A restriction enzyme reduced representation sequencing approach for low-cost, high-throughput metagenome profiling

Microbial community profiles have been associated with a variety of traits, including methane emissions in livestock. These profiles can be difficult and expensive to obtain for thousands of samples (e.g. for accurate association of microbial profiles with traits), therefore the objective of this work was to develop a low-cost, high-throughput approach to capture the diversity of the rumen microbiome. Restriction enzyme reduced representation sequencing (RE-RRS) using ApeKI or PstI, and two bioinformatic pipelines (reference-based and reference-free) were compared to bacterial 16S rRNA gene sequencing using repeated samples collected two weeks apart from 118 sheep that were phenotypically extreme (60 high and 58 low) for methane emitted per kg dry matter intake (n = 236).
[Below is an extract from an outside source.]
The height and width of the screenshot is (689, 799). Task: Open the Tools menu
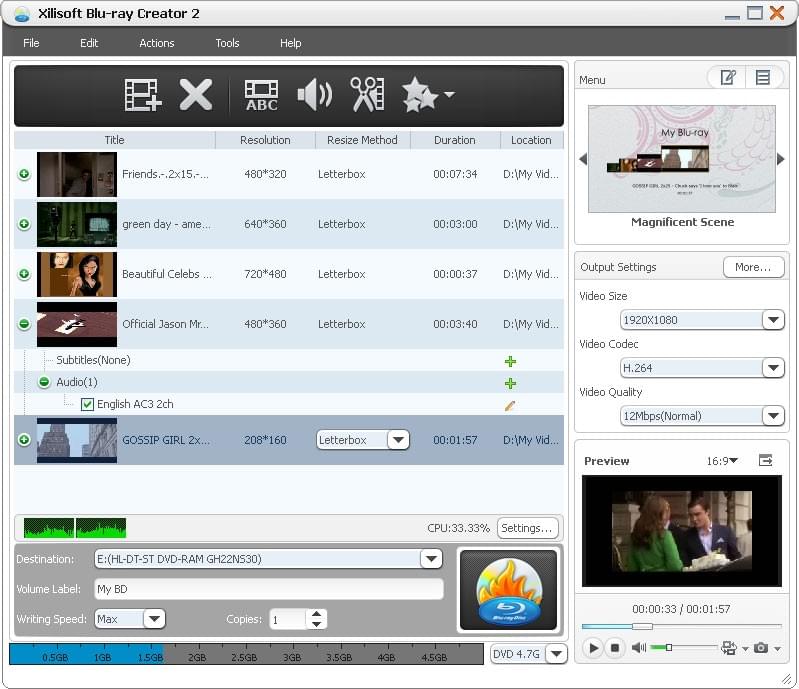(x=227, y=43)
DNA was extracted from freeze-dried rumen samples using a phenol chloroform and bead-beating protocol prior to RE-RRS. The resulting sequences were used to investigate the repeatability of the rumen microbial community profiles, the effect of laboratory and analytical method, and the relationship with methane production. The results suggested that the best method was PstI RE-RRS analyzed with the reference-free approach, which accounted for 53.3 +/- 5.9% of reads, and had repeatabilities of 0.49 +/- 0.07 and 0.50 +/- 0.07 for the first two principal components (PC1 and PC2), phenotypic correlations with methane yield of 0.43 +/- 0.06 and 0.46 +/- 0.06 for PC1 and PC2, and explained 41 +/- 8% of the variation in methane yield. These results were significantly better than for bacterial 16S rRNA gene sequencing of the same samples (p<0.05) except for the correlation between PC2 and methane yield. A Sensitivity study suggested approximately 2000 samples could be sequenced in a single lane on an Illumina HiSeq 2500, meaning the current work using 118 samples/lane and future proposed 384 samples/lane are well within that threshold. With minor adaptations, our approach could be used to obtain microbial profiles from other metagenomic samples.